There are legal, political and economic elements to Raab’s claim. The legal issues are the clearest. At the moment, the withdrawal agreement is subject to Article 50 of the EU Treaty, which means qualified majority voting of member states and no need for ratification by their national parliaments.

After Brexit, it’s possible – but not certain – that a deal would need unanimous approval and/or national parliamentary ratification. That would depend on its content. For instance, an agreement only dealing with the movement of goods can still be approved by qualified majority and no national ratification.

A treaty involving services might require unanimity, depending on the details. If the agreement included rules on aviation market access, or free movement of people for a transition period, then member states would have to ratify it, although sometimes the EU agrees to apply a treaty provisionally pending national ratification.

In any event, in no way would the negotiation of a deal after a no deal Brexit be procedurally easier than at present. If anything it would be harder. The best-case scenario is replicating the status quo of qualified majority voting with no national ratification. Any departure from that means that individual governments and/or parliaments in the EU are in a stronger position to make demands in the negotiations.

Remember that in EU trade talks, the EU Commission is only the monkey: the organ grinders are national governments which give it the mandate to negotiate and which must (along with the European Parliament, and possibly national parliaments) approve the final treaties.

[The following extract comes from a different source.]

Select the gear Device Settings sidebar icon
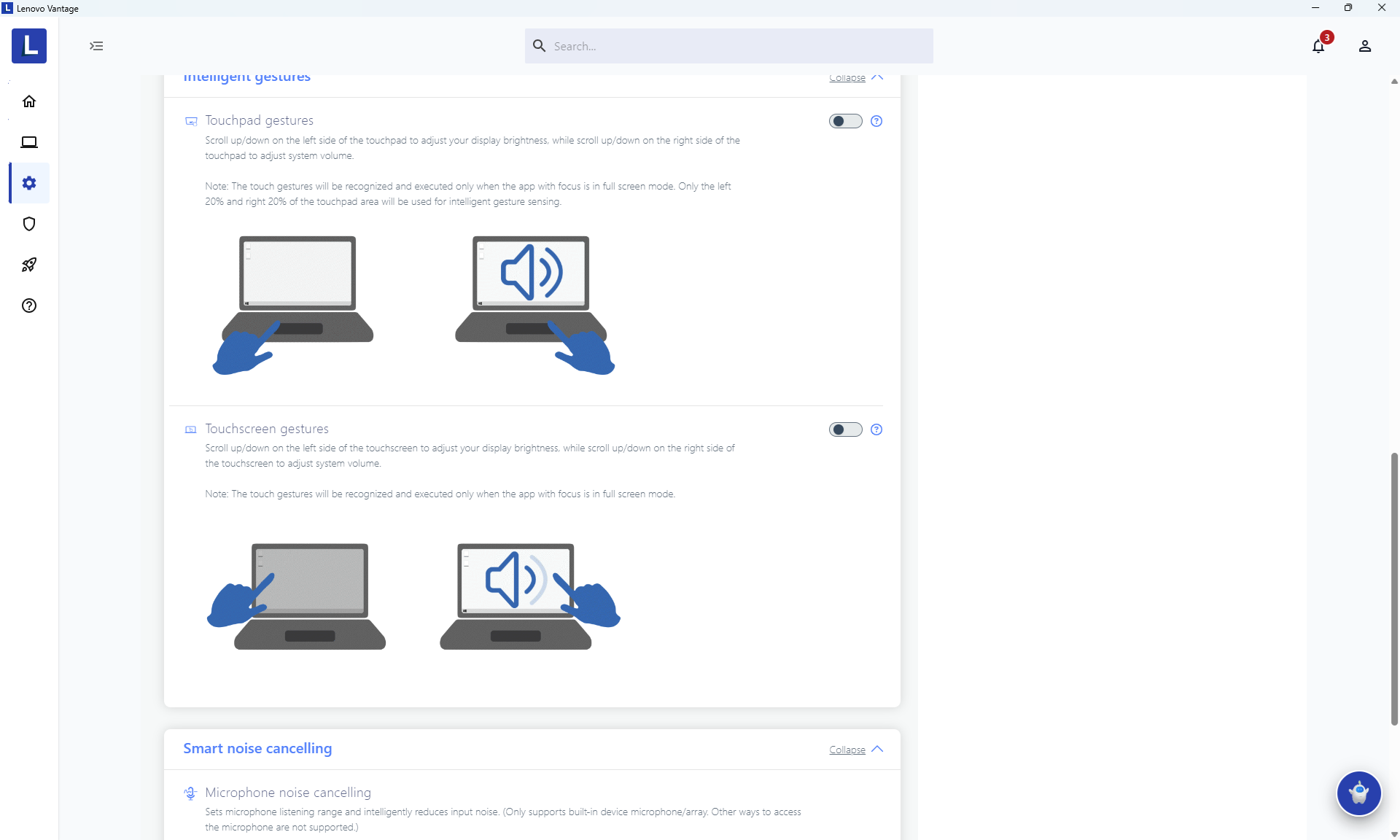This screenshot has width=1400, height=840. 29,183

On the other hand, negotiations after Brexit would be substantively easier, in that the EU would no longer be constrained by Article 50, which it interprets to be limited to short term issues only. But whether that would really make the negotiations easier in practice depends on the politics.

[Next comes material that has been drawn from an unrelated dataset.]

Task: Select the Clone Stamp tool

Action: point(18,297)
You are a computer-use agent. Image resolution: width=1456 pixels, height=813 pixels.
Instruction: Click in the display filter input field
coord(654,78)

So what about those politics? In fact, the EU will still have ‘demands’ after Brexit (as will the USA, China, India and everyone else). The EU Commission’s view is that the EU would still seek to address issues like the backstop and the financial settlement in the event of a no deal outcome.

However, it doesn’t have a formal negotiation mandate from EU governments, because Brexit hasn’t happened yet. We do know that the EU and its member states want to negotiate an aviation treaty with the UK in any event.

Otherwise it’s guesswork what the EU would be willing to negotiate. But there’s certainly no evidence to support the idea that it would immediately capitulate to everything the Foreign Secretary demanded.

What we do know is that many prominent Leave supporters claimed that an agreement would be easily negotiated after the referendum vote. Since their claims about what the EU would do proved wrong in the past, why trust their judgement now? And as for the EU falling apart, as some Leave advocates anticipated, so far the UK is a very lonely domino.

Finally, given that a no deal outcome would at least be applicable at the outset after Brexit, the economic impact could influence the political dynamics. The OBR recently forecast a negative outcome for the UK economy, although the EU agrees that the EU economy would be negatively affected too.

There’s an alternative view that the UK would benefit. It would be relevant whether opposition parties took a different approach to negotiations, particularly if they came to power after an early election.

In short, we can’t be sure how quickly (or slowly) a deal might be negotiated. But there are probably extra legal constraints; for now, there appear to be the same political constraints; and the economic impact (and the political consequences of it) remains to be seen. So the Foreign Secretary’s claim is speculative at best.